È solo un opuscoletto dal titolo importante: «la Speranza». L'ho ricevuto in dono dal Presidente della Gaslini Band - onlus che opera presso l'Istituto Giannina Gaslini di Genova - e l'ho letto con gioia. La sua semplicità d'esposizione anziché rappresentarne un limite mette luce, grazie alla genuina spontaneità dell'autrice, preziose osservazioni soprattutto per chi opera a contatto della sofferenza.
L'autrice - Barbara D'Ercole di Isernia - racconta la sua malattia, le sue degenze all'Istituto Giannina Gaslini, evidenziando inoltre i grossi problemi delle famiglie dei piccoli lontane dalle loro città (alloggio, soldi, solitudine...). In particolare però quelle quindici paginette, dalla graziosa copertina a fiori rosa, riescono ad esprimere ciò che risulta tanto importante per chi è provato dalla sofferenza.
Nel racconto si riscontrano frasi del tipo: «... ti accolgono sempre con un sorriso», o, parlando di un sanitario, «...con tutti ha una parola di speranza...», o di quel reparto in cui «... c'era armonia tra i pazienti e lo staff medico e infermieristico». Oppure quando narra di quella dottoressa che «... si è subito interessata a me...» ed era «sempre ben disposta verso gli altri».
Sono raccolti inoltre - quasi foto d'album di famiglia - affettuosi ricordi: quel medico «alto e robusto» che «faceva paura, ma con i bambini era dolcissimo» o di quell'altro «... con lo sguardo buono...» o di quell'altro ancora che «... fece sedere mia madre e le offrì il caffè».
La sensibilità di Barbara, nel suo lettino di corsia, non trascura di fissare particolari e sfumature del modo d'essere di chi l'accudisce, come quelle infermiere che «... hanno sempre un sorriso e, quando stai male, ti coccolano e ti infondono coraggio» o di quelle due ausiliarie: una «simpatica» e l'altra che: «... ma poi, quando le parli, è dolcissima». Perle di grande umanità che sono l'unica vera soluzione al dibattuto problema della «qualità della vita»: essa dipende dall'amore che sappiamo donare a chi è nella sofferenza. Si nota pure come la professionalità unita alla sensibilità verso l'altro che soffre può dare risultati insperati e nel contempo l'uomo realizza se stesso anche attraverso il proprio lavoro. Semplici aspetti di umanità che risultano essenziali tanto quanto quelli scientifici, tecnici, amministrativi e altri, oggi forse anche troppo enfatizzati a scapito dei primi.

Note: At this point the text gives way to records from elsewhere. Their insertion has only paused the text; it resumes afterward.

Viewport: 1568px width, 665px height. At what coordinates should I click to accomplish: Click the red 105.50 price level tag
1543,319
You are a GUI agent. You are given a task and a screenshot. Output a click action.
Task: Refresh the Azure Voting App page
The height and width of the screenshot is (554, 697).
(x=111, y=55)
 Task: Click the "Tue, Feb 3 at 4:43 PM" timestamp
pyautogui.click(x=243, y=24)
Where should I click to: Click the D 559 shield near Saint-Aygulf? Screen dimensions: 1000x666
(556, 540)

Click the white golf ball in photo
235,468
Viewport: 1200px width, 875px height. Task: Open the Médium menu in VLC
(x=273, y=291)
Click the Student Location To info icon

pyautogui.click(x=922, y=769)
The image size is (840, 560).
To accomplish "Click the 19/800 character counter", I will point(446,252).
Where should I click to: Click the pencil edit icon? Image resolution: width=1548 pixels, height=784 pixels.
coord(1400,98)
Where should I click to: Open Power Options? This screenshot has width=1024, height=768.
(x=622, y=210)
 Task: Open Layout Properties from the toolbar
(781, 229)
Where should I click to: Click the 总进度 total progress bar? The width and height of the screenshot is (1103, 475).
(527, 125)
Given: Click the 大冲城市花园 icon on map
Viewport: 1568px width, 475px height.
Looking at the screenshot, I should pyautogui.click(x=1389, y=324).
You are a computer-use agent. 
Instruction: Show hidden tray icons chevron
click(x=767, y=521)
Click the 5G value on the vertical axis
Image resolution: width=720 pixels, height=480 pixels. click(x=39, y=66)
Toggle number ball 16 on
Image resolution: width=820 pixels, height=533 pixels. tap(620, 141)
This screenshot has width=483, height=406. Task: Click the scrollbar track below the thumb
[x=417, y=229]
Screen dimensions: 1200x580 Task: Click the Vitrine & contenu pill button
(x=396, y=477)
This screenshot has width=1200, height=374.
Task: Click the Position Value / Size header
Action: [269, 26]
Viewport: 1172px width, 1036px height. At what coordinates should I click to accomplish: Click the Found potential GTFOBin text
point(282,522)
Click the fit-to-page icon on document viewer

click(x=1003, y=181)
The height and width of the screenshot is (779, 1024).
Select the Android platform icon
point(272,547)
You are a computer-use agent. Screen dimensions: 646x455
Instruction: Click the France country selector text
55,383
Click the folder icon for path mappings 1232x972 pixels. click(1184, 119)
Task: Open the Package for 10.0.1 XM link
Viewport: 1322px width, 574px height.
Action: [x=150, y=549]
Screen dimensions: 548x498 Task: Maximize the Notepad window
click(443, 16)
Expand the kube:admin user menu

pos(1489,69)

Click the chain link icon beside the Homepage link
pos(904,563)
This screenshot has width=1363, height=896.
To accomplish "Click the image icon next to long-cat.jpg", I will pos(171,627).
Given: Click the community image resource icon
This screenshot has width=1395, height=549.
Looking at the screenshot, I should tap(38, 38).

Con tanta semplicità Barbara ci comunica ancora che, pur nella malattia, lei - e la sua amica Giusy -, «...avevamo la stessa gioia di vivere» ed ancora «... ho girato molti ospedali, sin da piccola sono la mia seconda casa; ho sofferto molto, ma ho anche gioito, perché ho trovato tanti amici, ho conosciuto tante persone brave e buone».
In tutte le vivide immagini della sua storia la malattia s'intreccia con persone e fatti diversi. Con serena accettazione, Barbara osserva che nella vita: «Una volta sorridi e un'altra piangi». La Speranza - pare spiegarci -, può essere possibile anche nel mondo del dolore.